Susan Cahill talks with acclaimed science journalist, Alok Jha, about “The Water Book” and the magic of H2O
Water is the most remarkable substance. Just three simple atoms, two hydrogen fused to one oxygen, it forms the basis of all life on Earth. It’s role in human history goes far beyond just giving life though. As renowned science journalist Alok Jha puts it: “We’ve built our entire civilisations around access to this stuff”.
From the moment we wake up, even while asleep, we are interacting with water. It helped to make, process, and transport the bed we sleep on. It is used to make the cement that holds our house together as well as the cars we drive. It is the basis of our food, our clothes, our electronics, even the fuel for our engines and fires.
Despite being vital to so many areas of our lives there is much we don’t know about water. In his latest book, The Water Book, Alok Jha attempts to bring the story of water to light, highlighting its scientific importance and its role in the development of human civilisation.
Water’s importance to mankind is plain to see on any map. Cities and towns can be seen straddling rivers or hugging against lakes, seas, or oceans. These bodies not only gave water and food but also a means of travel and communication.
For most of history water was the most efficient means of travel. Rivers carried goods and people across the land far quicker than any foot while ocean-going boats tied nations together with trade and news. Even the railways that began to replace the intricate waterways of the world needed water for power.
This importance of water can be seen in literature and culture. It has formed the basis for numerous works from Homer’s Odyssey to Melville’s Moby Dick and Hemmingway’s The Old Man and the Sea. It has been at the heart of numerous religions and religious practices, being home to a myriad of greater and lesser gods.
The human aspect of water only makes up a small part of The Water Book though. Alok is far more interested in water itself, the science behind it, how it has come to be the defining element of life on Earth, and the implications of its existence in others places in space.
Central to water’s role is its strange nature. According to Alok: “it’s one of the most anomalous, it’s one of the most strange liquids we know about”. An excellent solvent water allows organic compounds to interact, thereby allowing replication and reproduction. At the same time it is a strong insulator. Water vapour helps to trap the sun’s heat into our atmosphere, giving the planet a stable heat.
One of the most astounding things about water though is how it changes form.

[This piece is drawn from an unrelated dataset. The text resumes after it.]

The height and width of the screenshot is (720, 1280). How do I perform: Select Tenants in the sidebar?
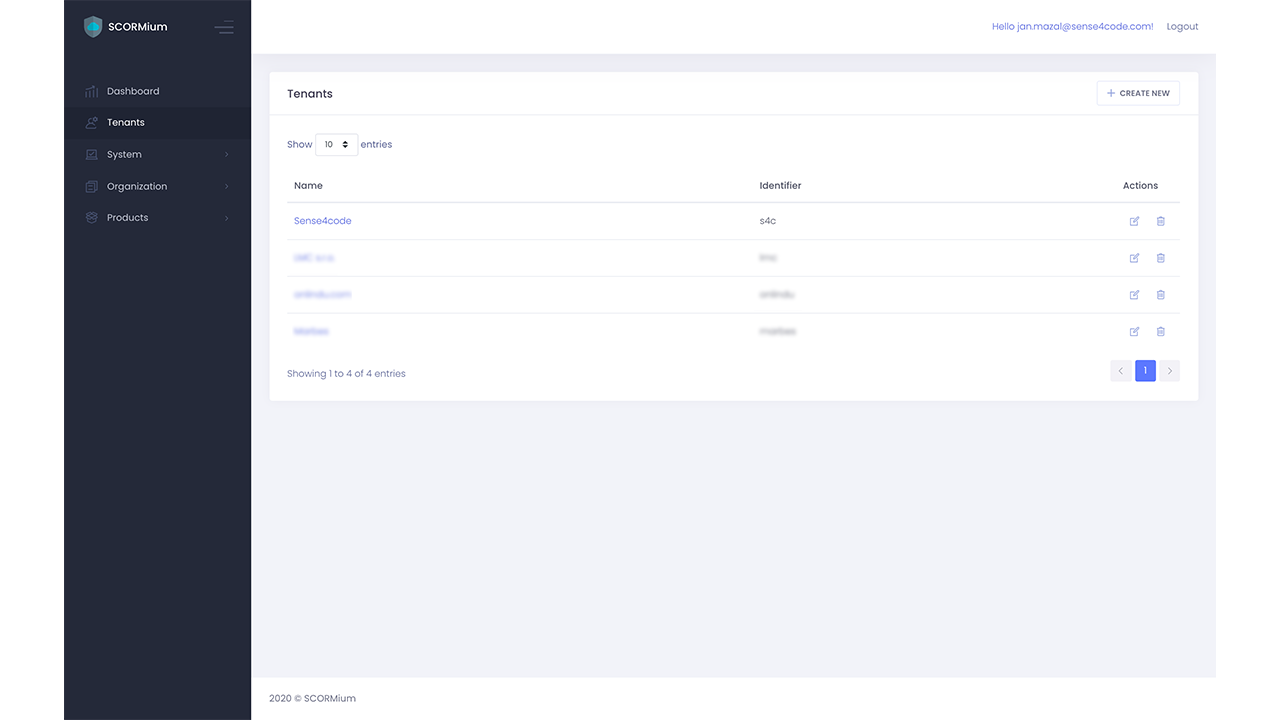[126, 123]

Unlike other substances water is densest in its liquid form. While this has helped to shape the world around us, freezing water splitting rocks and boulders, its most remarkable in providing shelter. As the cold ice rises it solidifies and acts as an insulating cap for the warmer water below, becoming a veritable haven for life.
Looking at Jupiter’s moons, Europa and Ganymede, we cannot but help wonder if their icy surfaces might be hiding liquid water underneath. If so has life, as on Earth, begun to blossom in their depths?
Alok’s interest in the nature of water and ice led him on an expedition to the Antarctic. Here he saw the majesty of water in all it’s might. As Alok describes it: “you are just insignificant in this tiny speck of this ship as you go to this epic place...in Antarctica the environment controls you. And what is the environment?...it’s ice, it’s water in the atmosphere, it’s the weather. It controls you.”
Join Susan Cahill, host of Talking Books, as she talks with Alok about his journey to Antarctica, the mysteries of water, and its importance in life and human civilisation. What is it that makes water so special? How has it contrived to breed life on Earth? And what is going to happen to water as our climate undergoes serious changes?
This week’s music to read to
The show opens with The Four Seasons from Max Richter's Vivaldi Recomposed before playing out of part one with Julianna Barwick's Crystal Lake. The show ends with another Julianna Barwick piece, Nepenthe.